* **Provided entries**:

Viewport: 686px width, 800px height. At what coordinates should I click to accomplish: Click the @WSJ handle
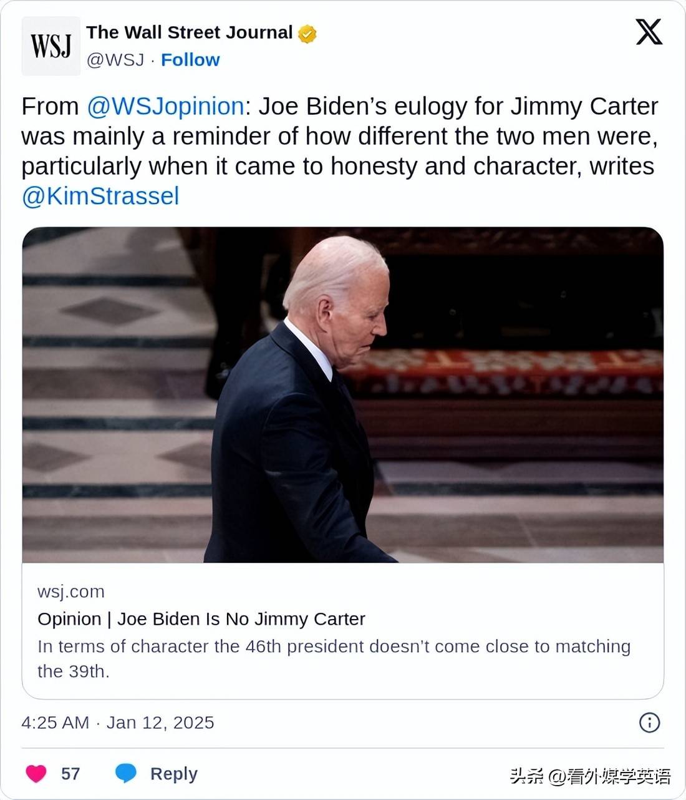coord(115,60)
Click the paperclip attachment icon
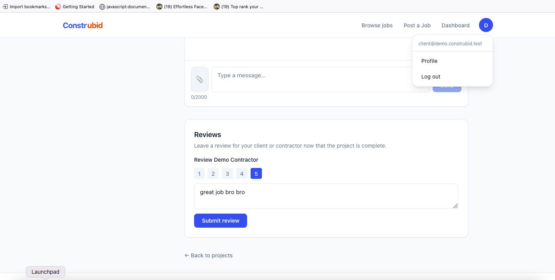Image resolution: width=555 pixels, height=280 pixels. 200,79
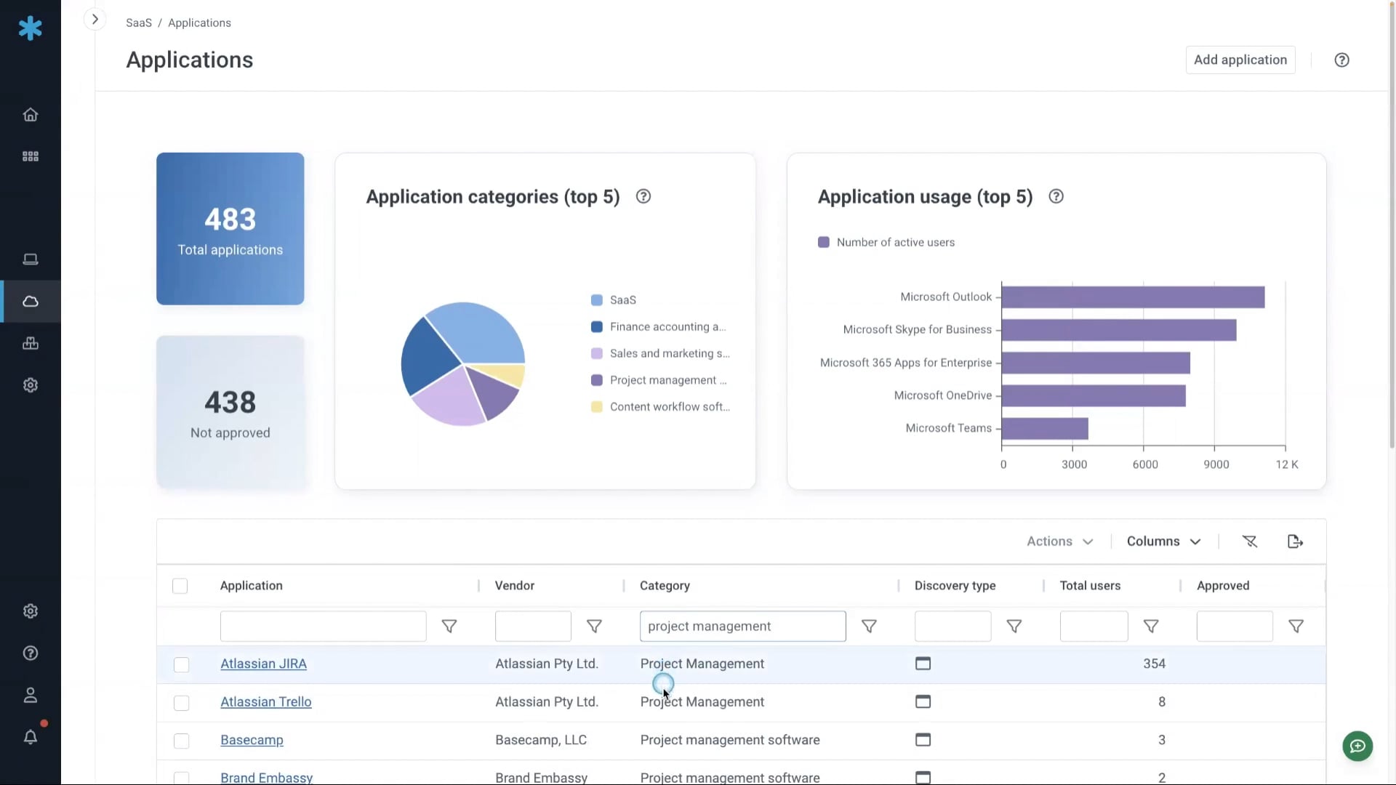Select the checkbox for Atlassian JIRA row

click(181, 664)
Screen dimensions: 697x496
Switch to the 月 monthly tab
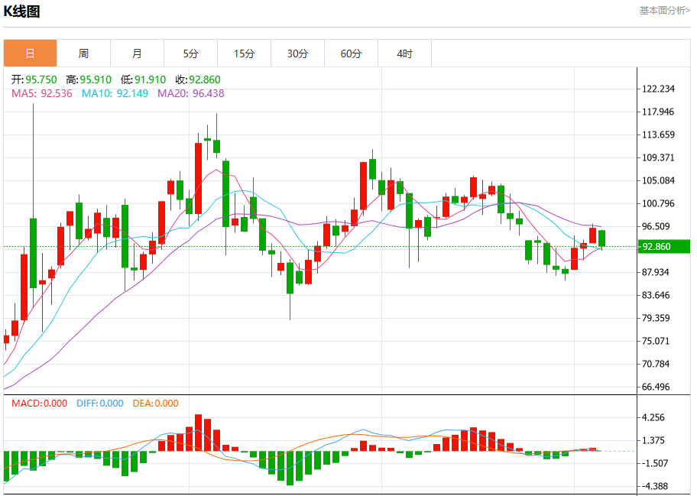[x=137, y=53]
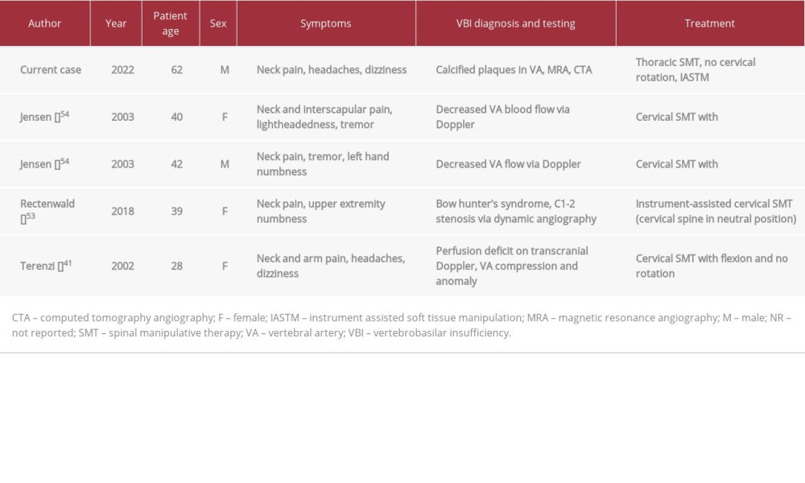The height and width of the screenshot is (483, 805).
Task: Click the Instrument-assisted cervical SMT cell
Action: pos(716,212)
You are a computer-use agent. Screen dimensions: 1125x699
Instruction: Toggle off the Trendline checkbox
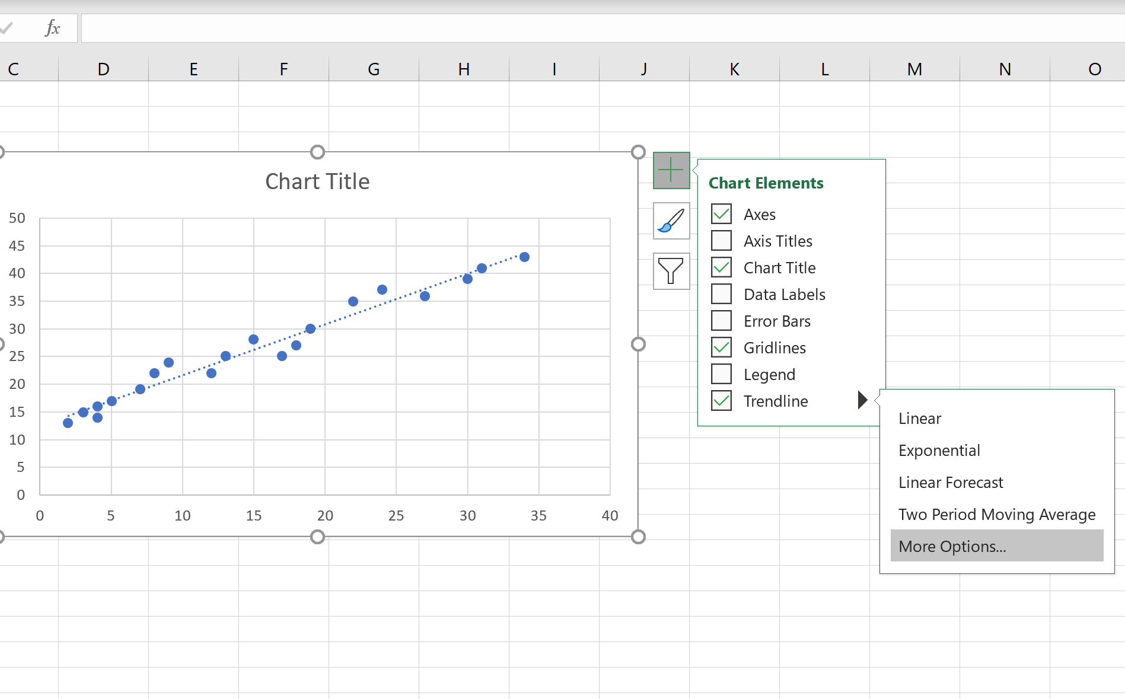click(721, 400)
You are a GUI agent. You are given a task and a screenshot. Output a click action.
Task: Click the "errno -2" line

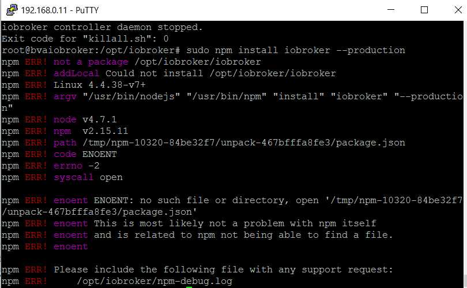point(78,166)
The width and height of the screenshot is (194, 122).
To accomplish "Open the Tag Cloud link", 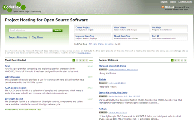I will coord(38,37).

* **Problem to work on**: Reproduce the listing from its first line through the line containing "Action: pos(716,212)", substituting "clip" for "paperclip" and leaving everything else unchanged. Omit the pictures.

* **Task answer**:
Viewport: 686px width, 800px height. At what coordinates should I click to accomplish: Click the @WSJ handle
coord(115,60)
Click the clip attachment icon
Image resolution: width=555 pixels, height=280 pixels. 200,79
Select the checkbox for Atlassian JIRA row

click(181, 664)
Screen dimensions: 697x496
Switch to the 月 monthly tab
[x=137, y=53]
The height and width of the screenshot is (483, 805).
Task: Click the Instrument-assisted cervical SMT cell
Action: pos(716,212)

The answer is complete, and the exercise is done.